Completely clearing a Heart-Wall may require several sessions. This is because a Heart-Wall is typically made of layers of emotional energy which need to be identified, cleared and processed. Here are four things to help you when clearing a Heart-Wall:
- Refer to the Heart Wall Flow Chart and The Emotion Code Chart and follow the questions listed. These charts can be found with the starter kit on Discoverhealing.com. Since it is free, you have nothing to loose but your emotional baggage.
- Use muscle testing when asking the questions listed on the Heart-Wall Flow Chart. Always ask the questions in such a way that the answer is either a “yes” or a “no.”
- Identify the Trapped Emotion(s) that make up your Heart-Wall one at a time, using The Chart of Emotions and muscle testing.
- Keep your intention clear and focused as you swipe a magnet (or your hand) over the Governing Meridian 3 times to release each Trapped Emotion that you find, or 10 times for an inherited Trapped Emotion. (Yes, you can inherit emotional baggage!)

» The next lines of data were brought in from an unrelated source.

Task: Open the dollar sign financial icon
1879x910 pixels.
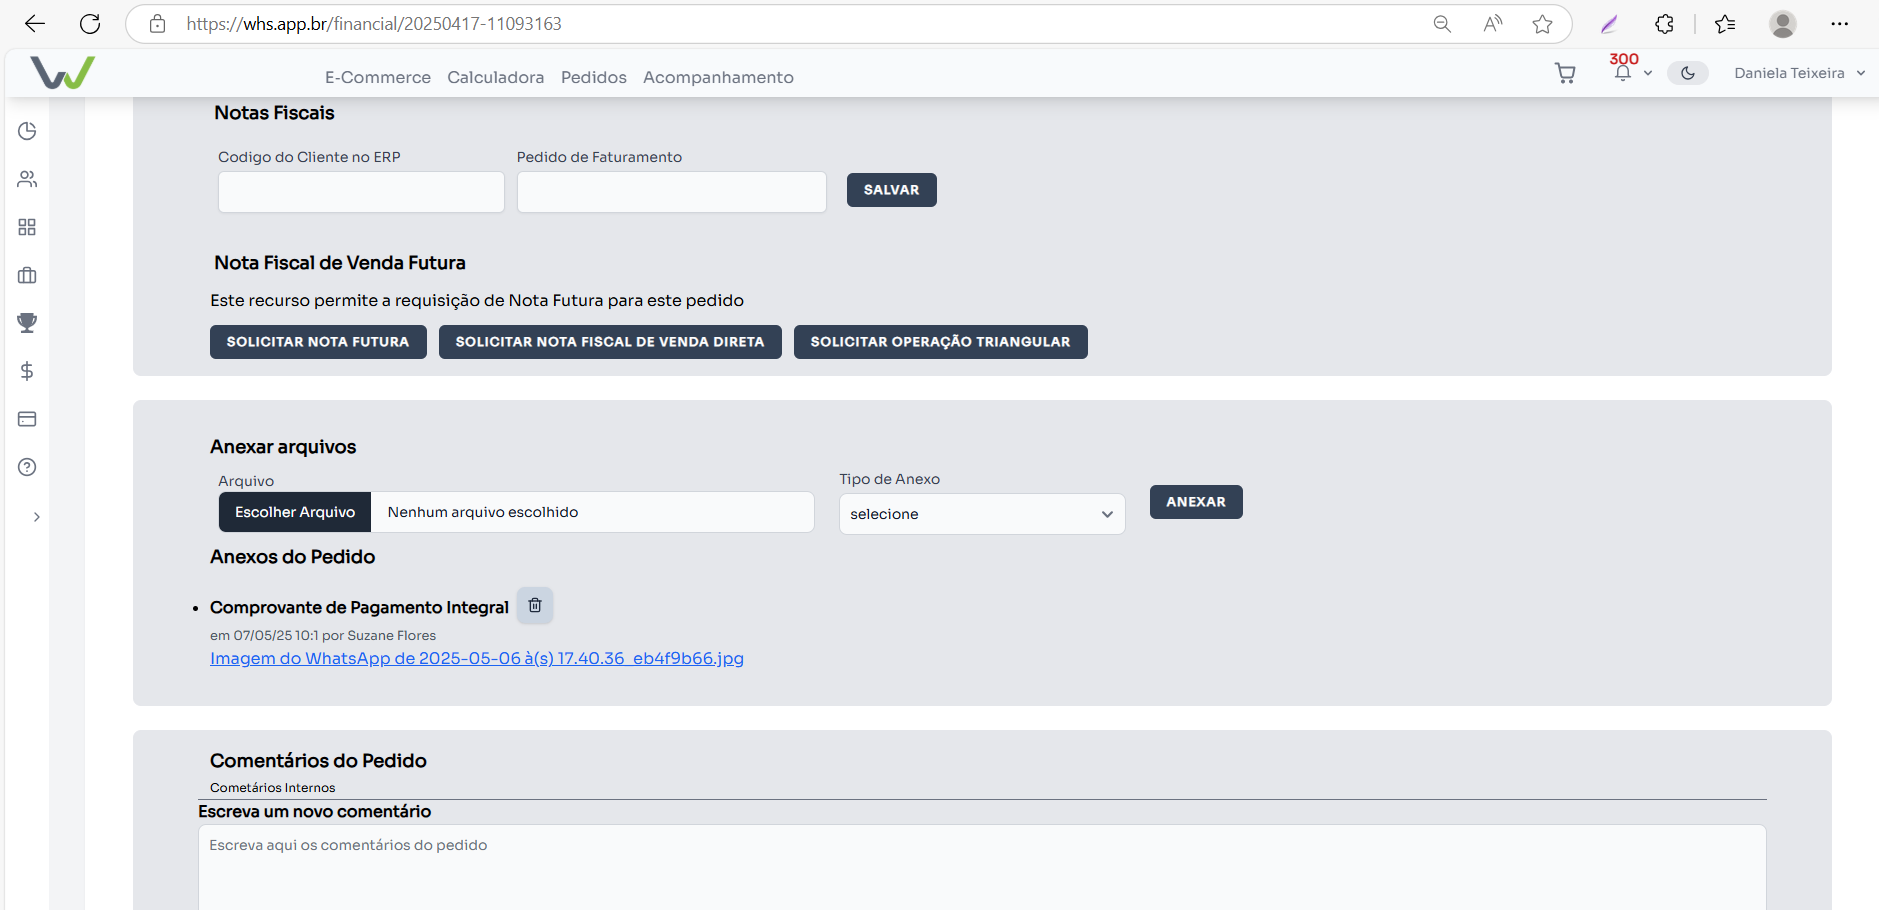Action: tap(27, 371)
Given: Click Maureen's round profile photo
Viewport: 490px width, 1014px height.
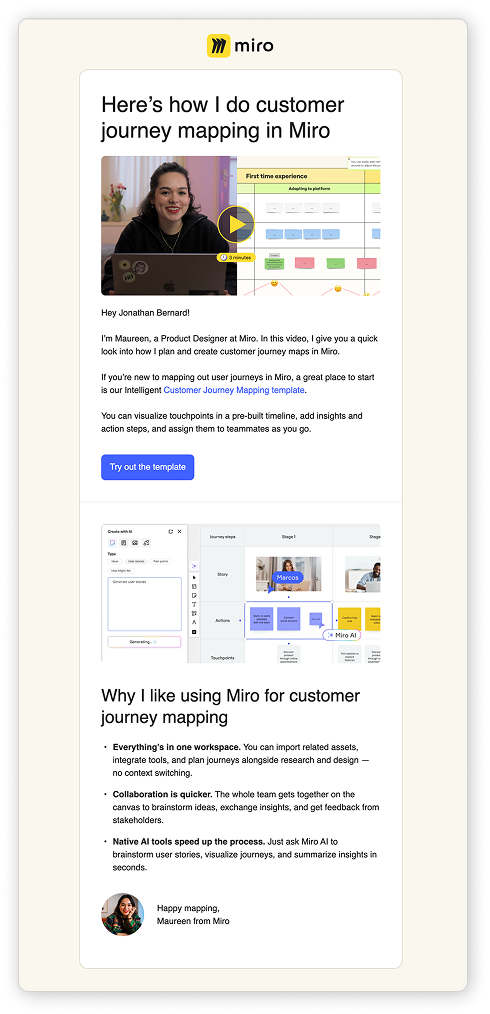Looking at the screenshot, I should click(x=123, y=914).
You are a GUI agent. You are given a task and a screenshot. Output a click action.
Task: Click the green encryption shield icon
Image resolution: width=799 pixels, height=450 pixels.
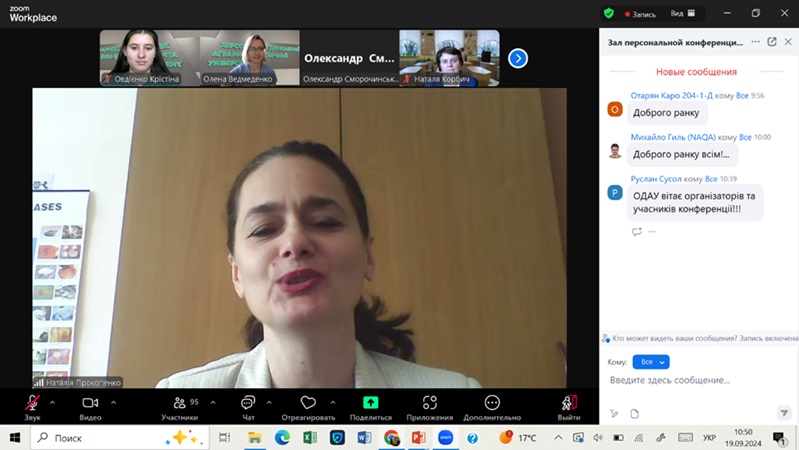pos(608,14)
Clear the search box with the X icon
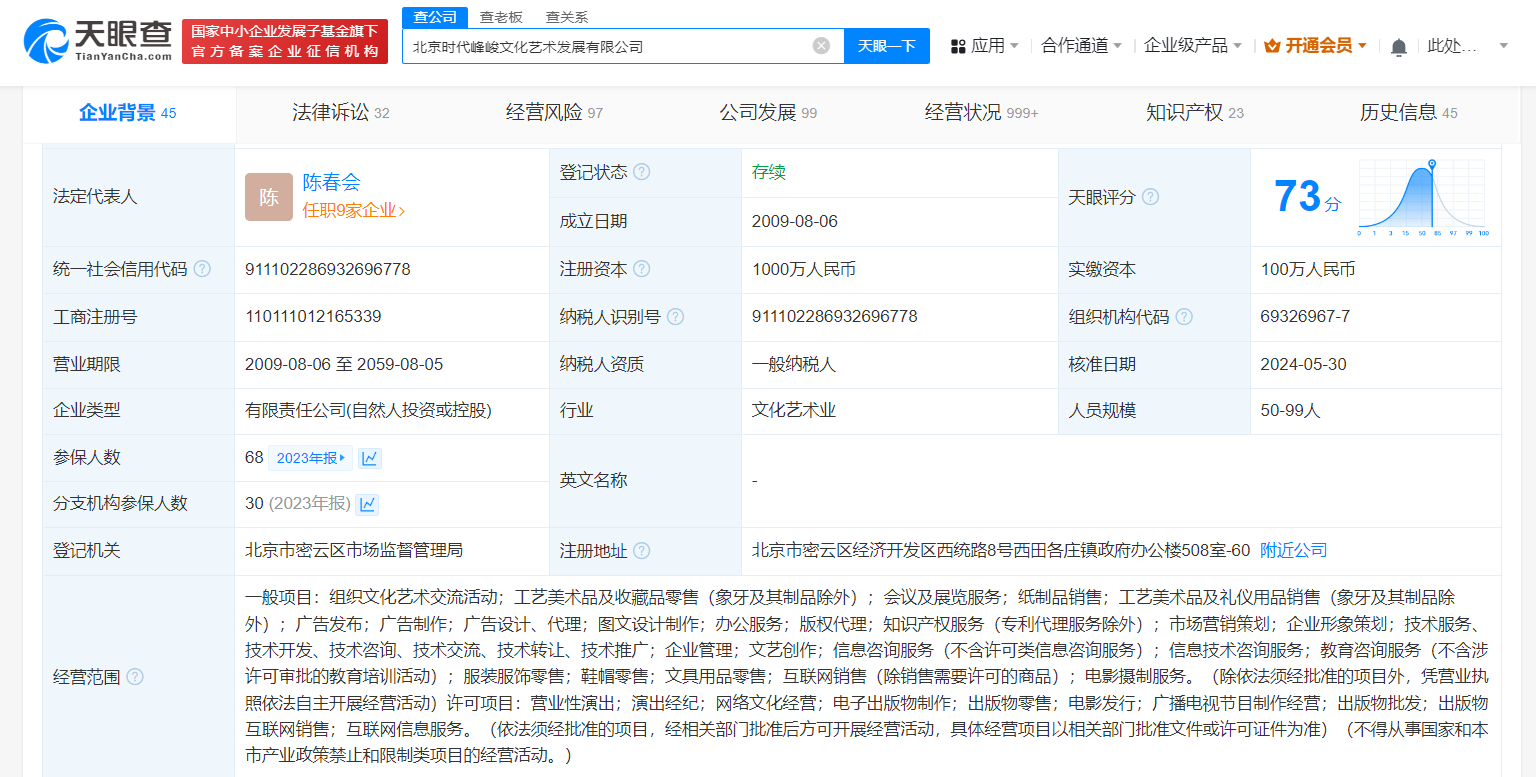The width and height of the screenshot is (1536, 777). (821, 45)
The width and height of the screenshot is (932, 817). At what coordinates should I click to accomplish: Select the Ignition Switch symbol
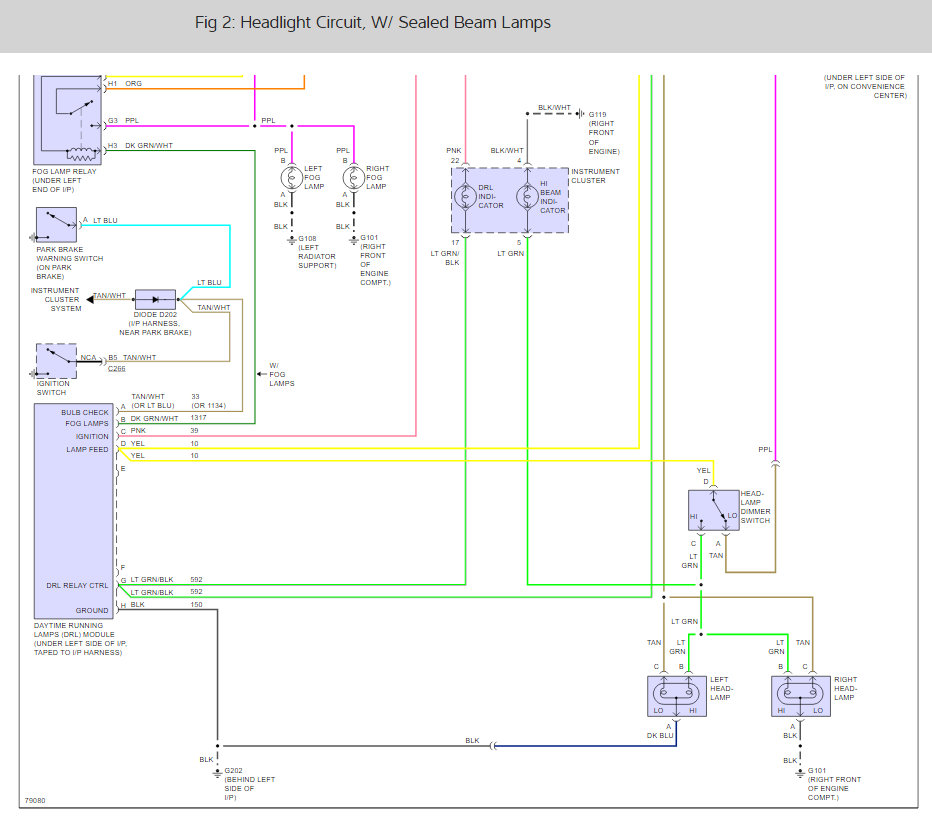pyautogui.click(x=56, y=361)
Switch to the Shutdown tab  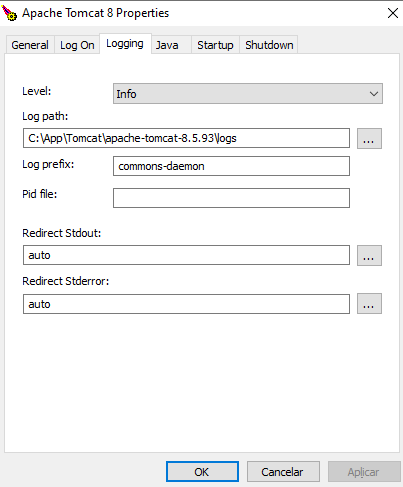click(269, 45)
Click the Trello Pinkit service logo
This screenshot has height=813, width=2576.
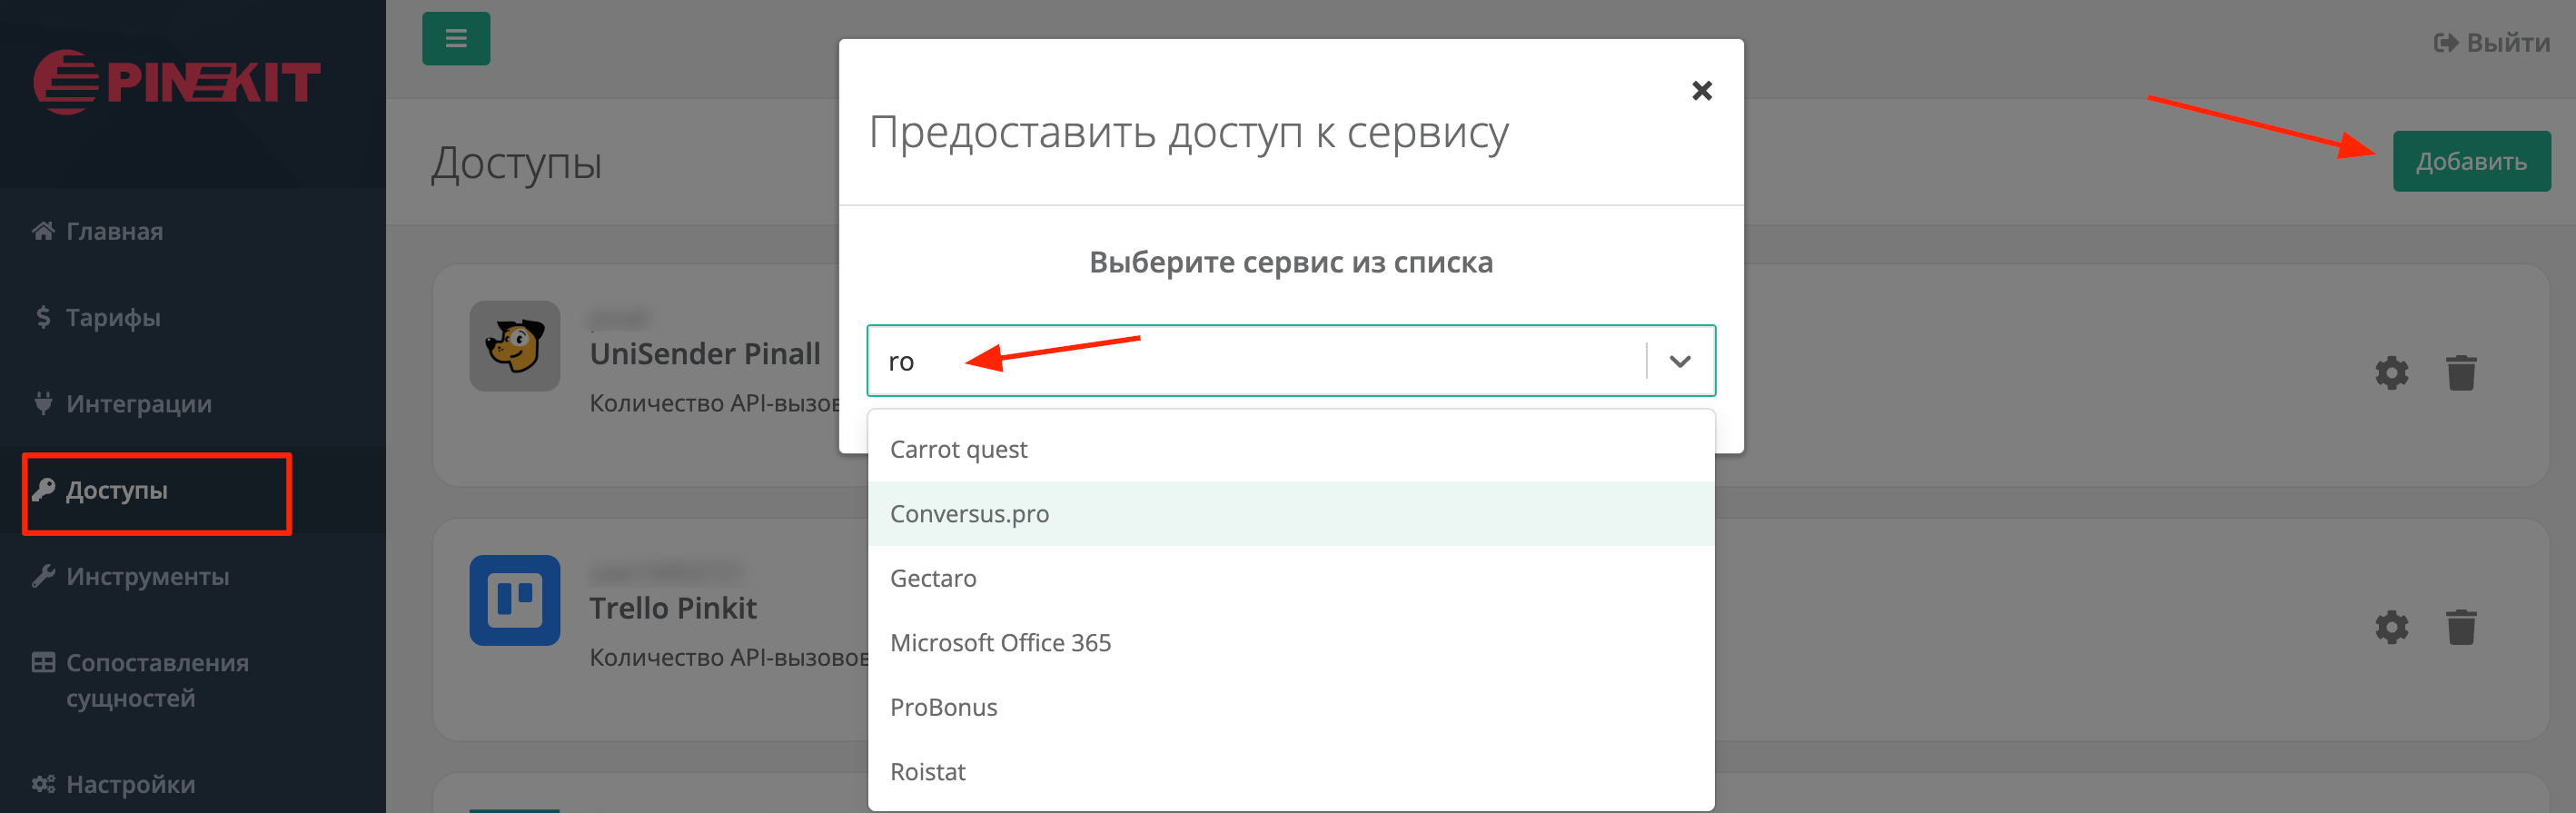(x=514, y=600)
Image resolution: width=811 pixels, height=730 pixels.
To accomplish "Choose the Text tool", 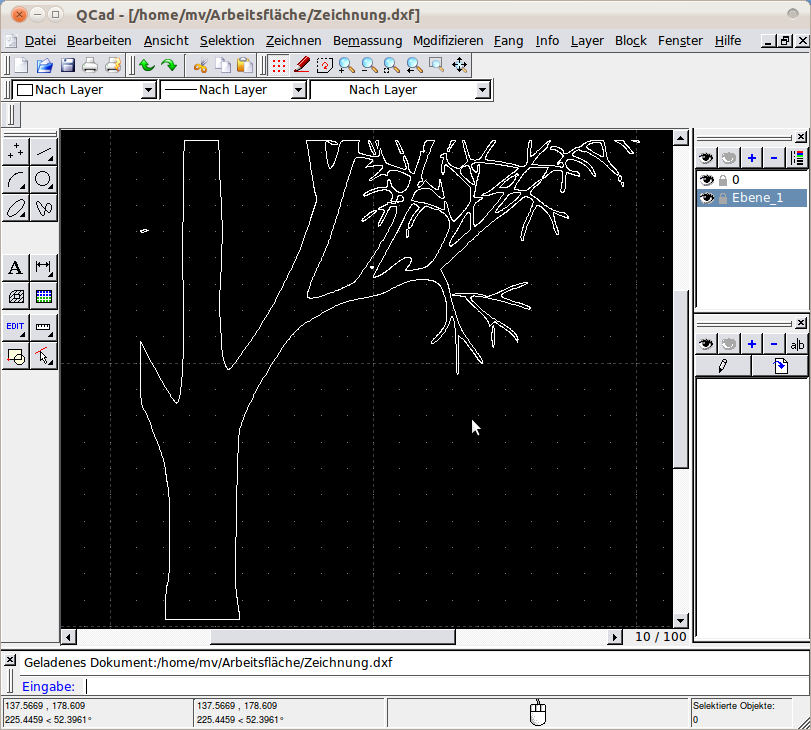I will [16, 267].
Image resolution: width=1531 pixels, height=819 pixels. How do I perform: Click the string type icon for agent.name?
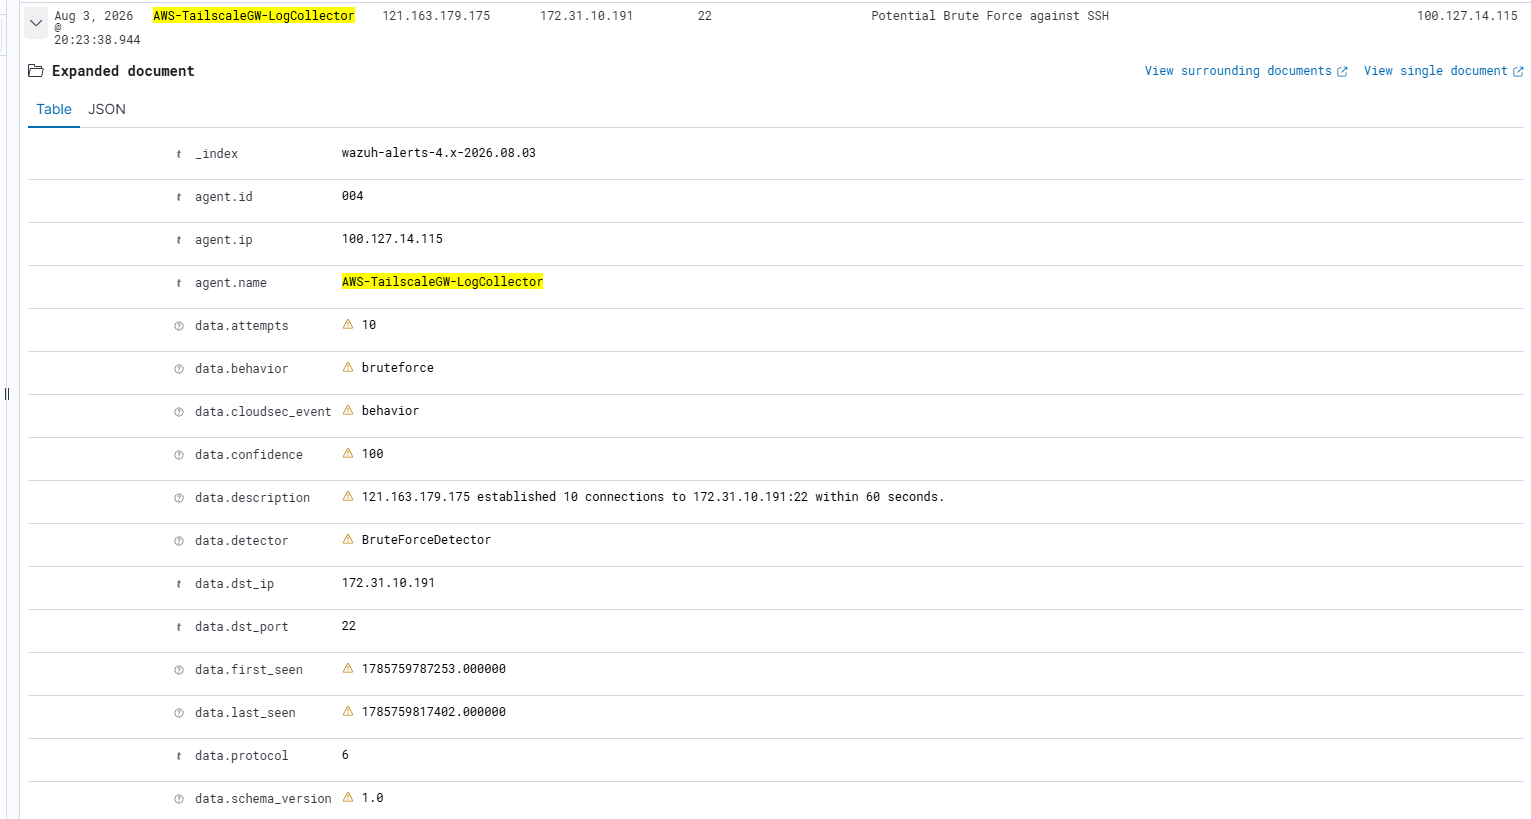pyautogui.click(x=179, y=283)
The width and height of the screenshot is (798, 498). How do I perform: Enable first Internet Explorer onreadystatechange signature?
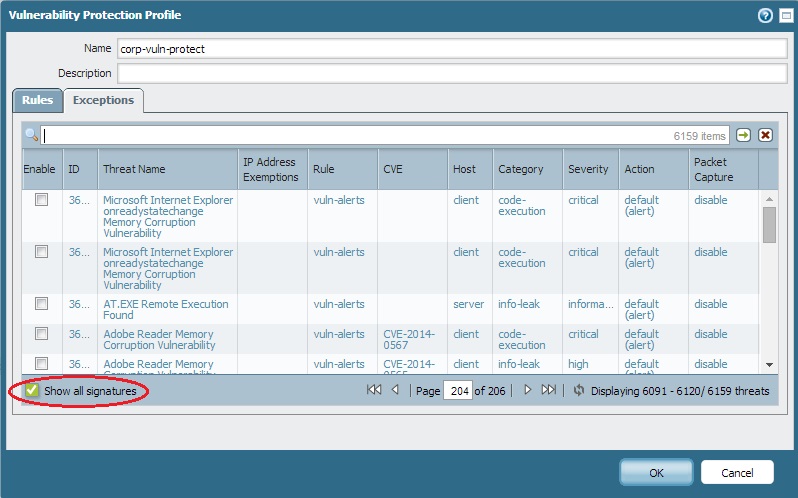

After Releasing a Heart-Wall
After releasing your Heart-Wall, you may sense an immediate shift. Releasing emotional energy sometimes leaves you feeling echos of the emotions you just cleared for a short time, but the change is more often a subtle and pleasant one. Many people report a feeling of lightness immediately. After a short period of processing, some begin to feel love and joy more profoundly — sometimes for the first time in years. This usually comes as a great surprise as they may have given up on the idea of ever being able to love deeply and freely. Yet a powerful transformation is possible through this tool for energy healing.